____ Dataset entries

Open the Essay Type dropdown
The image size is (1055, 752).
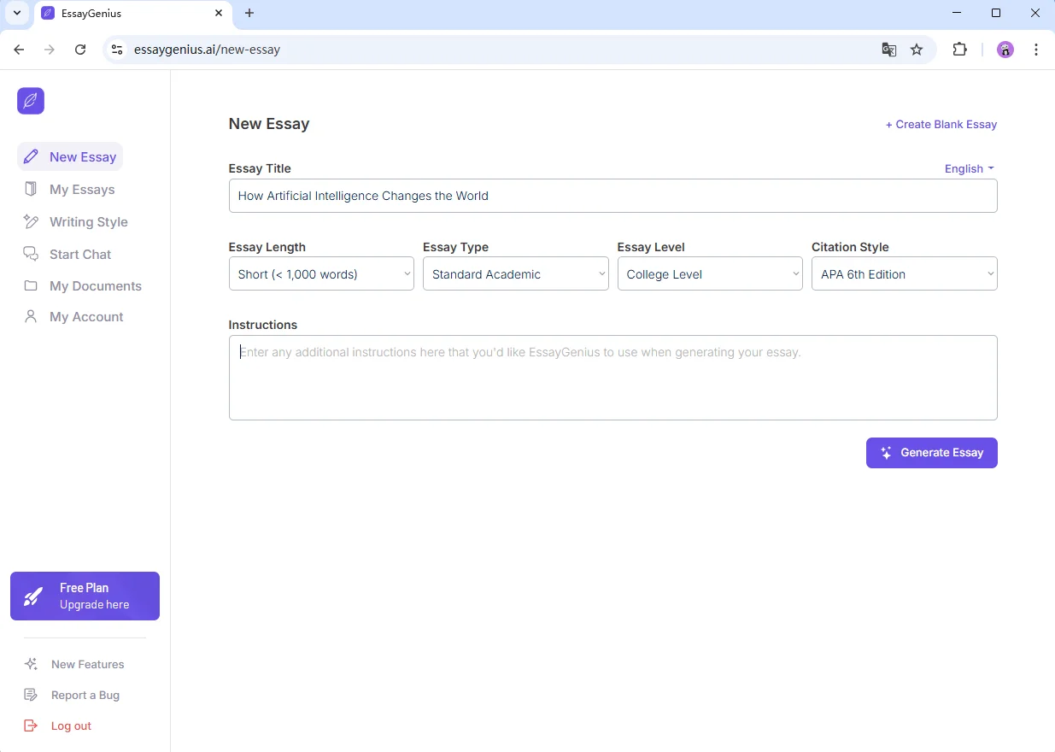click(x=515, y=274)
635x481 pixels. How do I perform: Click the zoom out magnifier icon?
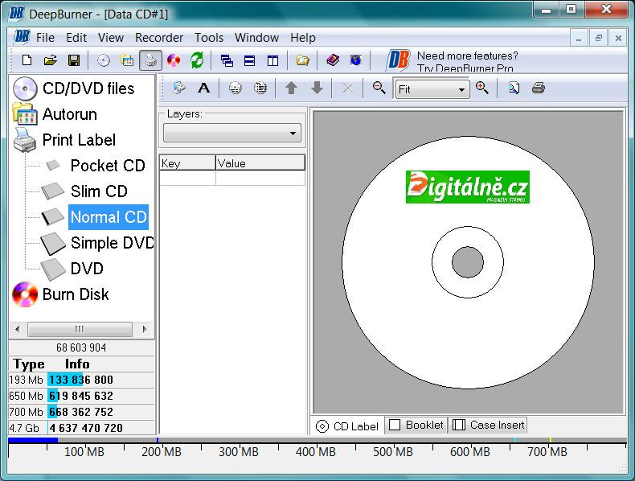[x=379, y=88]
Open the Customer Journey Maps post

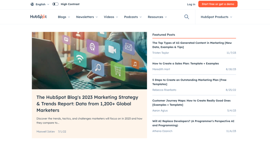[191, 103]
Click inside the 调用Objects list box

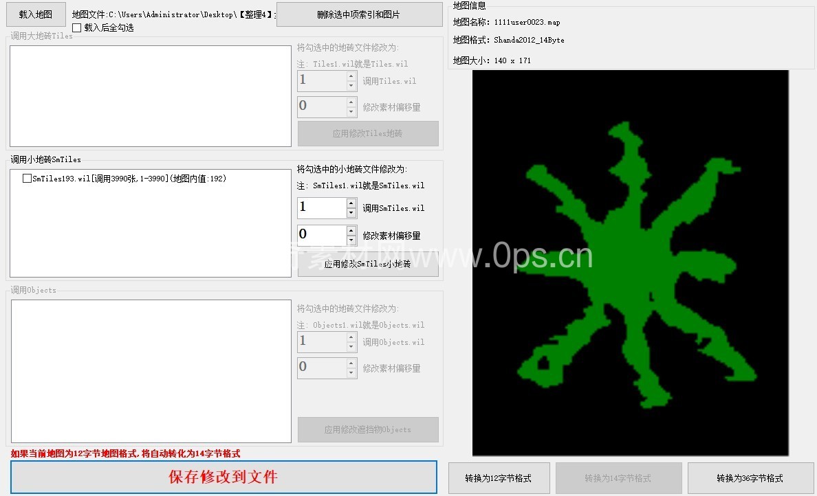coord(151,371)
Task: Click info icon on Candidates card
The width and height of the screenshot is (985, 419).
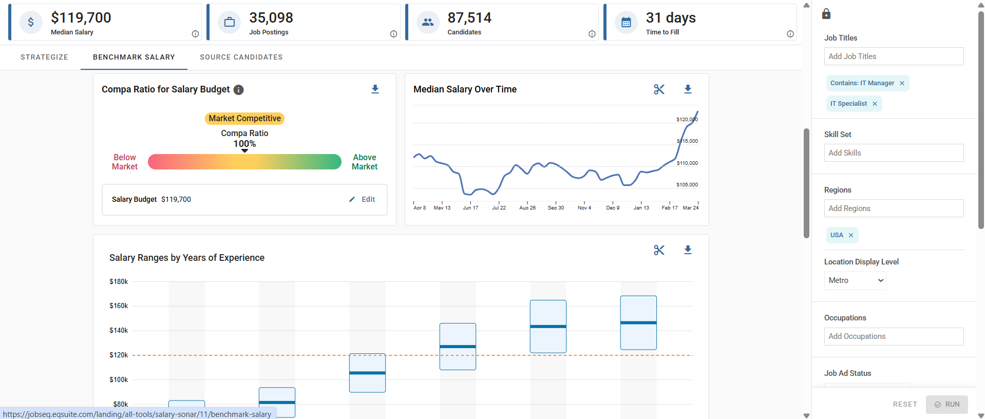Action: (x=592, y=34)
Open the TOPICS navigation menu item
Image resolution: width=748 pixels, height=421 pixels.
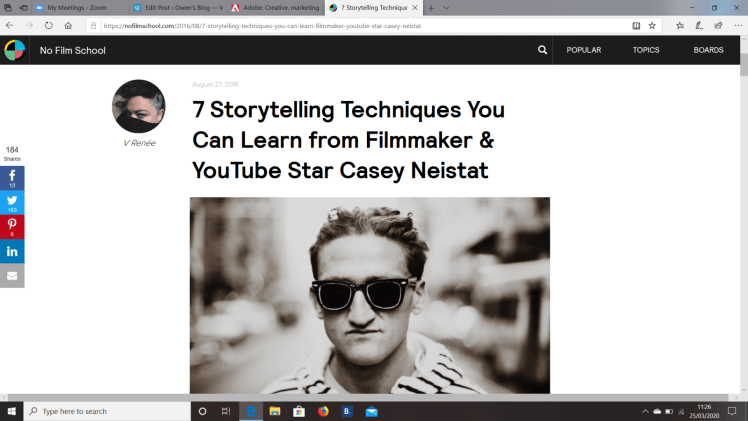(646, 50)
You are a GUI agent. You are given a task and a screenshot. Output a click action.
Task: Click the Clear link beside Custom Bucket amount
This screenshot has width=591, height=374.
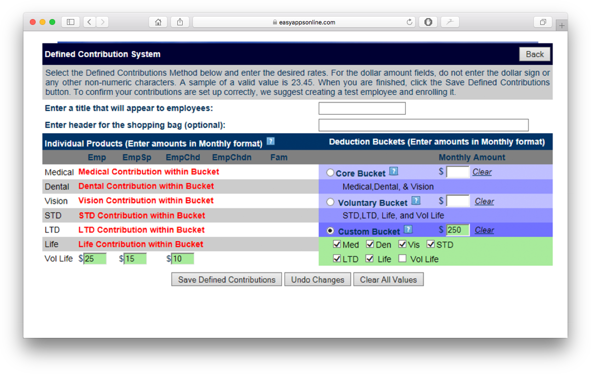tap(484, 230)
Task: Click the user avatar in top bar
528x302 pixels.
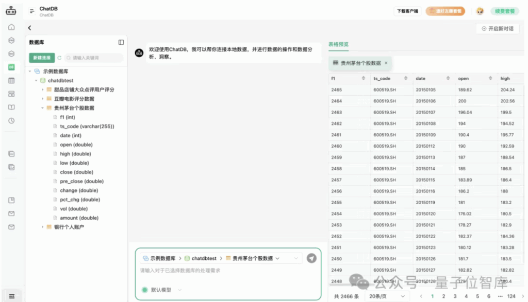Action: click(x=480, y=11)
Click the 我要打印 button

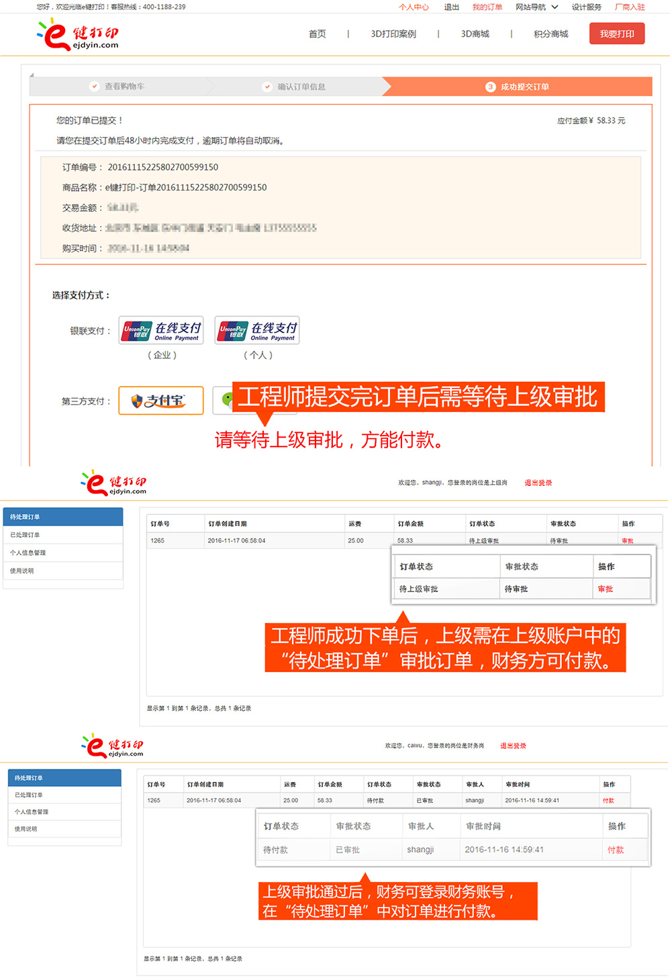click(x=616, y=34)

________

■ **Activity**
Copy each line of the material above exactly, but not the images.

■ **Solution for this task**
Open the Essay Type dropdown
The image size is (1055, 752).
click(x=515, y=274)
635x481 pixels. How do I perform: Click the zoom out magnifier icon?
[x=379, y=88]
Open the Customer Journey Maps post

[191, 103]
Click inside the 调用Objects list box

coord(151,371)
Task: Click info icon on Candidates card
The width and height of the screenshot is (985, 419).
Action: (x=592, y=34)
Open the TOPICS navigation menu item
Image resolution: width=748 pixels, height=421 pixels.
(646, 50)
You are a GUI agent. You are given a task and a screenshot. Output a click action.
Task: Click the Clear link beside Custom Bucket amount
This screenshot has width=591, height=374.
tap(484, 230)
Task: Click the user avatar in top bar
528x302 pixels.
Action: click(x=480, y=11)
Click the 我要打印 button

click(x=616, y=34)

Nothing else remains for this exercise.